# Decorating for the Holidays



## wyleeluver (Jan 7, 2007)

The barn I board at used to hang little stockings on each stall door and put treats in each one, until a horse got out of his stall and ate all the peppermints in the stockings(including the wrappers)! Now they just have Chritmas lights outside and they have a Christmas tree in the office 

We have a Christmas party every year at this fancy resteraunt but I don't think im going to be invited this year because were leaving before christmas


----------



## kickshaw (May 7, 2008)

the ASB barn I worked at always had a tree decorating party with appetizers and coffee.

the RBATF (really big arab training facility) I worked at always had a Christmas show they put on, and a sleepover for the kids

...at our 5 stall barn, we play christmas music and exchange gifts, but that's it!


----------



## bgood400 (Nov 10, 2008)

we having a boarding stable and we put stockings on the doors and do some decorations outside. and we bought 2 reall little trees for outside


----------



## We Control The Chaos (Sep 19, 2007)

My barn LOVES having partys. If it's a holiday, they are decorating and planning something fun. I love it.

We are having a Holiday Show/Party. They are going to have fun games for the kids, and jumper classes, for the more competitive ones.  Along with games for the non-horsey people. Alot of people are putting a drill team routine together. We have a terditional holiday dinner and just enjoy being together. 

They decorate all around the barn with garland, and hang stockings up in the front of our fencing. They arn't done so i have no idea whats coming next!

I'll take some pictures.


----------



## wanderlust (Nov 18, 2008)

Oh geeze....tonight we spent quite a while doing more decorating. There are lights, and trees, and stockings. And they play Christmas music over the speaker in one of the stables. 

There will be a big christmas party with everyone from the barn invited.


----------



## Dartanion (Dec 8, 2008)

*I've just moved over to my friends place and I've hung a stocking on his stall door but I doubt we're going to have a party since it would just be the two of us (then her hubby and my soon to be hubby).*


----------



## PoptartShop (Jul 25, 2010)

Yes! My barn we hang stockings all over the stall doors, & the BO puts up lights (her house is nearby)- it looks so pretty!


----------



## MirrorStage2009 (Sep 10, 2008)

I've never been at a barn that does anything nice or fun during the holidays.  I honestly don't think I've been somewhere that even verbally says "Happy Holidays" to me?! Well...Bah-humbug. :wink:


----------



## kershkova (Jun 25, 2008)

at my barn we hung up a stocking and a holiday sign for each horse on their door and we have some other decorations hung up.


----------



## Picture Perfect (Oct 9, 2008)

Just some stockings here and there. :wink:


----------



## apachiedragon (Apr 19, 2008)

We have one afternoon about three weeks to Christmas that we call "Deck the Stalls" and everyone brings out decorations to put up for our lesson horses. Anything goes as long as it's kept out of reach. That's when thier stockings go up and the students can pack them full of treats between then and Christmas so they can "open thier stockings" on Christmas morning. We don't do a party, but the "Deck the Stalls" usually turns out to be one, lol. Lots of fun and then the barn looks festive all December!


----------

Information supplied:
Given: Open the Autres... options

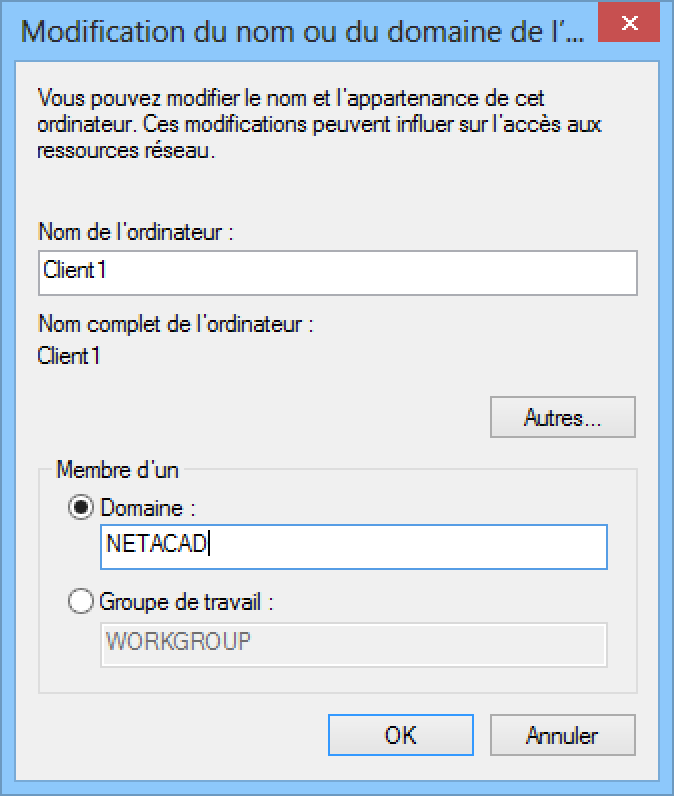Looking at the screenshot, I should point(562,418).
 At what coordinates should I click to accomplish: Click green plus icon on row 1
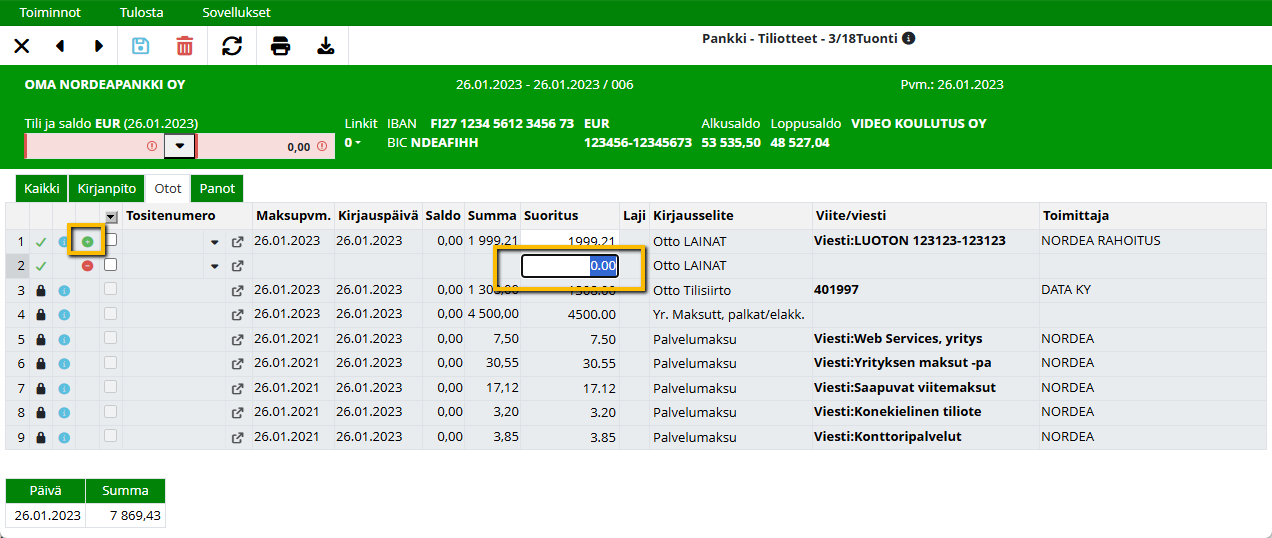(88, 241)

Short exercise 1: From the holiday barn decorating thread, output everything from "We are having" down to "whats coming next!" without any changes.
Short exercise 2: In the holiday barn decorating thread, turn the paragraph beginning "We have one afternoon about three weeks" into a short bulleted list that keeps its main facts.

Result 1:
We are having a Holiday Show/Party. They are going to have fun games for the kids, and jumper classes, for the more competitive ones.  Along with games for the non-horsey people. Alot of people are putting a drill team routine together. We have a terditional holiday dinner and just enjoy being together. 

They decorate all around the barn with garland, and hang stockings up in the front of our fencing. They arn't done so i have no idea whats coming next!

Result 2:
- One afternoon about three weeks before Christmas is called "Deck the Stalls."
- Everyone brings decorations for the lesson horses. Anything goes as long as it's kept out of reach.
- The horses' stockings go up that day, and students fill them with treats so the horses can "open their stockings" on Christmas morning.
- There is no party, but "Deck the Stalls" usually turns into one.
- The barn looks festive all December.